El secretario general de la ONU, António Guterres, lanzó un contundente llamado de alerta en la cumbre previa a la COP30, asegurando que el mundo ha fracasado en su objetivo de limitar el calentamiento global a 1,5 °C respecto a la era preindustrial.
“Hemos fallado en asegurar que nos mantengamos por debajo de 1,5 grados”, afirmó Guterres, calificando la situación como un “fracaso moral y una negligencia mortal”. Sin embargo, destacó que aún es posible minimizar los daños si se acelera la acción climática, incluyendo la eliminación gradual de los combustibles fósiles.
IMPACTOS ECONÓMICOS Y SOCIALES DEL CALENTAMIENTO GLOBAL
El secretario general advirtió que cada año que la temperatura supere este límite afectará gravemente las economías globales, profundizará las desigualdades y golpeará con mayor dureza a los países en desarrollo, quienes menos han contribuido al problema.

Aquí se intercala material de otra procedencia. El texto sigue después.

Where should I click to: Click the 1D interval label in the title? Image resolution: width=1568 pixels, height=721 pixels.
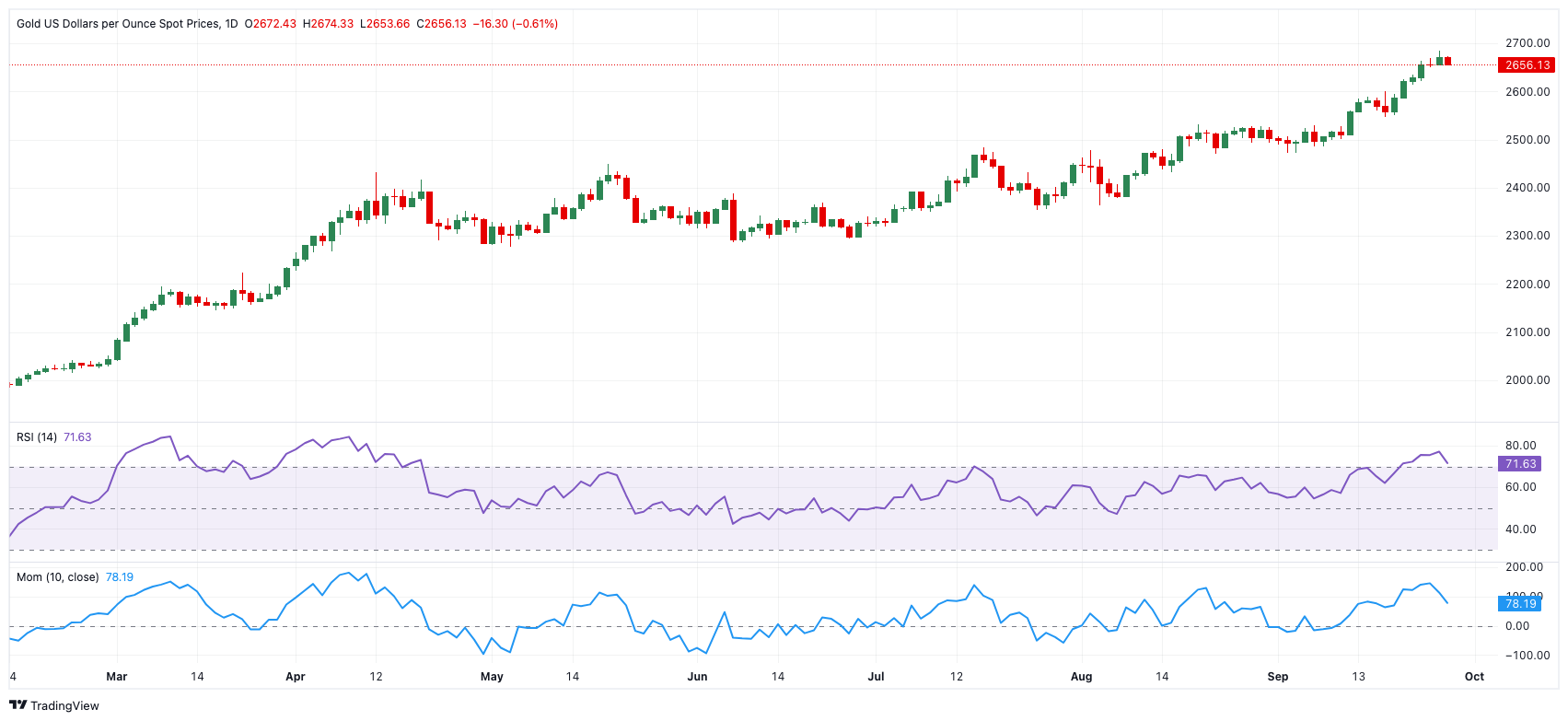231,24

LÍDERES Y COMBUSTIBLES FÓSILES: UN FRENO AL CAMBIO CLIMÁTICO
Guterres criticó que “demasiados” dirigentes políticos siguen siendo **rehenes de los intereses de los combustibles fósiles”, y subrayó que la falta de acción inmediata pone en riesgo el futuro de las próximas generaciones y amenaza la estabilidad de los ecosistemas y la economía mundial.

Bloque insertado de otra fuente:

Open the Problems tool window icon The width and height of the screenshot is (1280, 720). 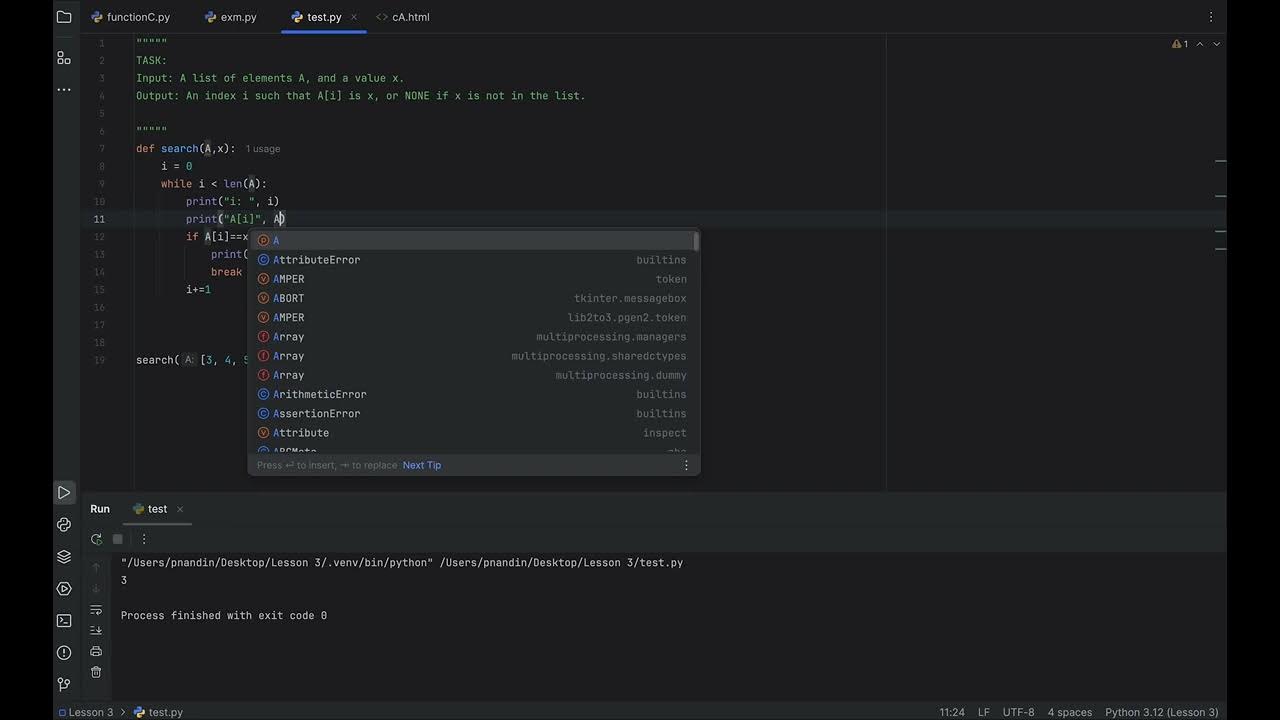(64, 652)

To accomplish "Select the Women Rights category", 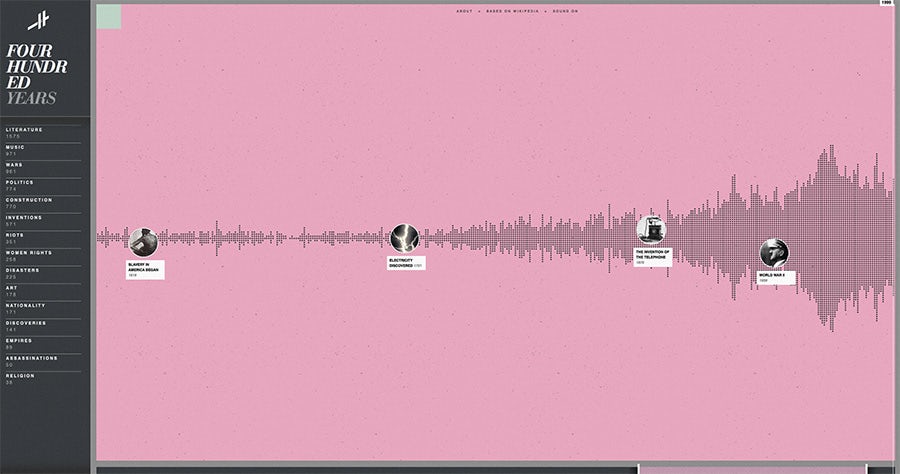I will 28,253.
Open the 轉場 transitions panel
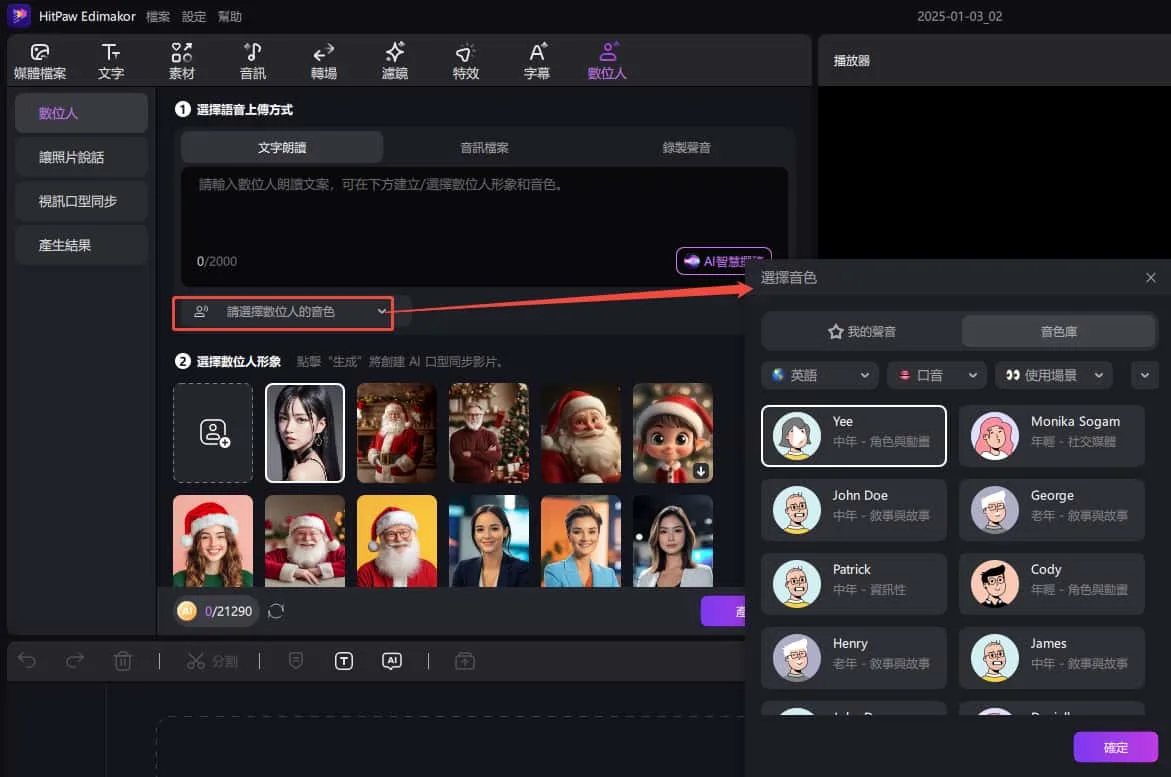This screenshot has width=1171, height=777. [323, 60]
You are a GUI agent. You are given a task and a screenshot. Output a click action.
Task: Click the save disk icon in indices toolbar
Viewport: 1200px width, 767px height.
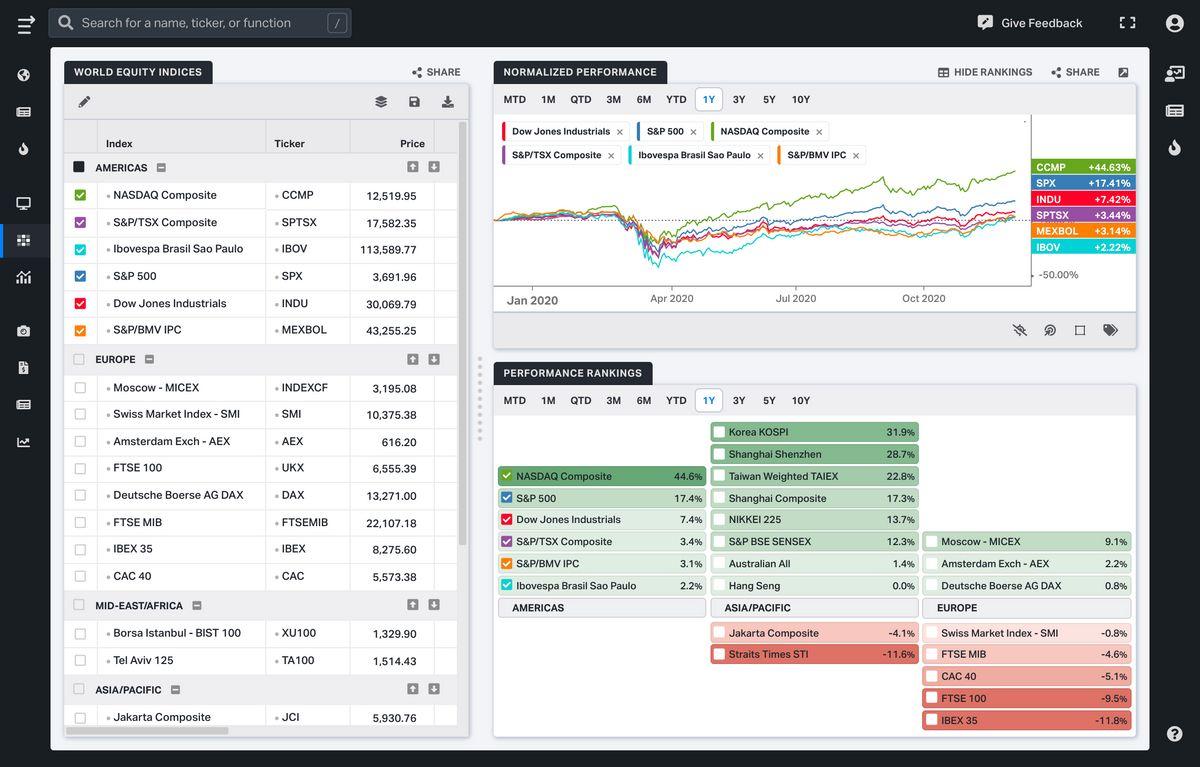[x=414, y=101]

ACCIONES INSUFICIENTES ANTE LA CRISIS CLIMÁTICA
Aunque los nuevos planes climáticos nacionales representan un avance, Guterres destacó que “aún están muy por debajo de lo necesario”. La crisis climática se acelera, y los datos recientes de la Organización Meteorológica Mundial muestran que las emisiones globales aumentaron un 2,3 % en 2024 y continúan creciendo en 2025.
El secretario general insistió en que el límite de 1,5 °C no es simbólico, sino una “línea roja para la humanidad”. Si el mundo actúa ahora y a gran escala, se puede lograr que la crisis climática sea lo más baja, breve y segura posible.